## What the task asks
Please copy everything from "Watch on YouTube" down to "arrowheads to iPhones." in the One Hour One Life article below, word for word.
──────── Extracted text
Multiplayer parenting


In one of those strange "thinking about a person and then they phone you for a chat" moments, I was wondering what Jason Rohrer might be up to earlier this week. It's because his MMO burglary/home defence game The Castle Doctrine pops into my head from time to time. So obviously I then get an email saying "Hello, here is the trailer for my new game" from Jason Rohrer. It's called One Hour One Life [official site] and is billed as a multiplayer online survival game by Rohrer and Tom Bailey. Let's take a peek.

[Warning: NSFW because cartoon nudity. That said, I work in a job where cartoon nudity is fine so I guess the warning should be not safe for work if your work doesn't like this sort of thing. NSFWIYWDLTSOT.]

Watch on YouTube

The trailer itself doesn't really give much away so, as per the email, here is Jason's summary:

Quick summary: a multiplayer online survival game where you are born as a helpless baby (the child of another random player) and potentially live out an entire life into old age over the course of one hour. Each minute marks the passing of a year of game time. When you die, you are reborn as another baby to different parents somewhere else in the game world. Players collaborate across generations to rebuild civilization from scratch in an infinite expanse of wilderness, starting with nothing but rocks and sticks - a 10,000-item crafting tree that goes from arrowheads to iPhones.

I really like Jason's work because his games seem to be more about giving people interesting constraints. The Castle Doctrine got you to build a domestic fortress but you'd always have to be able to navigate it yourself without dying, Sleep Is Death is a... storytelling co-op/competitive two player scenario build-em-up?, Cordial Minuet has you betting real money on choosing numbers from a magic square.

Perversely, I'm also fond of his work because it can engage with some pretty unloveable and complicated themes. The Castle Doctrine is really interesting from a design point of view and in what limitations it places on players, but it's also so hard to want to be in that brutal, aggressive world and to be okay with building vulnerabilities into your home. I remember that the involvement of real-money gambling in Cordial Minuet was also a big point of disagreement for some players - in the interview I did at the time Rohrer felt that a real stake was a vital part of the experience and offered a libertarian attitude towards personal responsibility.

I get a lot out of thinking about Rohrer's work, even when it's obvious that we fundamentally disagree about some things or if the game itself doesn't draw me in. The idea of potentially using these up-to-an-hour-long cycles to make progress as a society and the way it would, I presume, engender a kind of community/progressive spirit based around "this could be you in your next like" is curiously selfish rather than empathetic.

I'll be interested to see how it actually manifests when One Hour One Life opens its digital doors.
────────────────
──────── Recorded data
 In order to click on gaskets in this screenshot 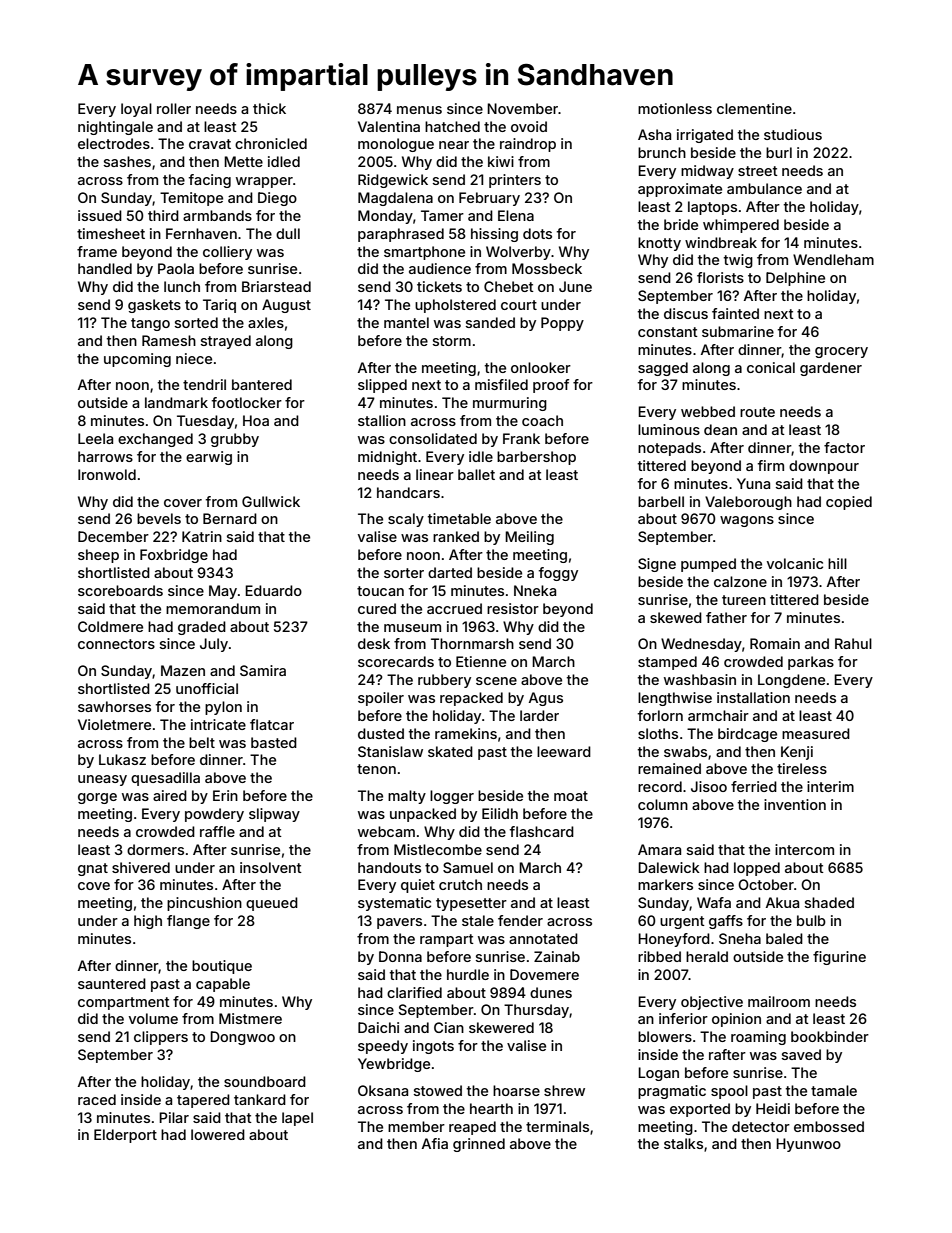, I will do `click(154, 306)`.
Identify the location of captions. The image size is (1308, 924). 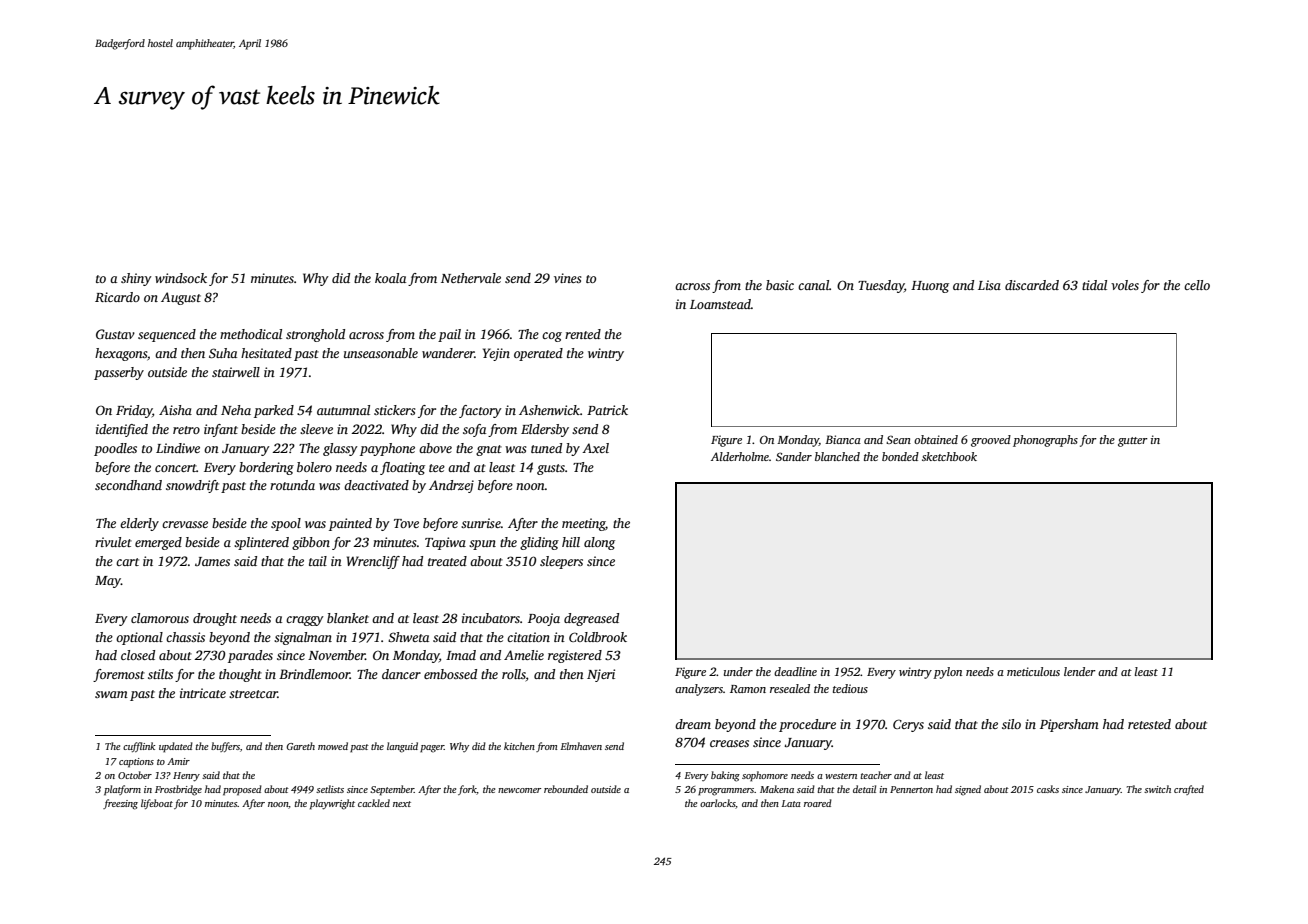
────────────────
## Solution
Watch on YouTube

The trailer itself doesn't really give much away so, as per the email, here is Jason's summary:

Quick summary: a multiplayer online survival game where you are born as a helpless baby (the child of another random player) and potentially live out an entire life into old age over the course of one hour. Each minute marks the passing of a year of game time. When you die, you are reborn as another baby to different parents somewhere else in the game world. Players collaborate across generations to rebuild civilization from scratch in an infinite expanse of wilderness, starting with nothing but rocks and sticks - a 10,000-item crafting tree that goes from arrowheads to iPhones.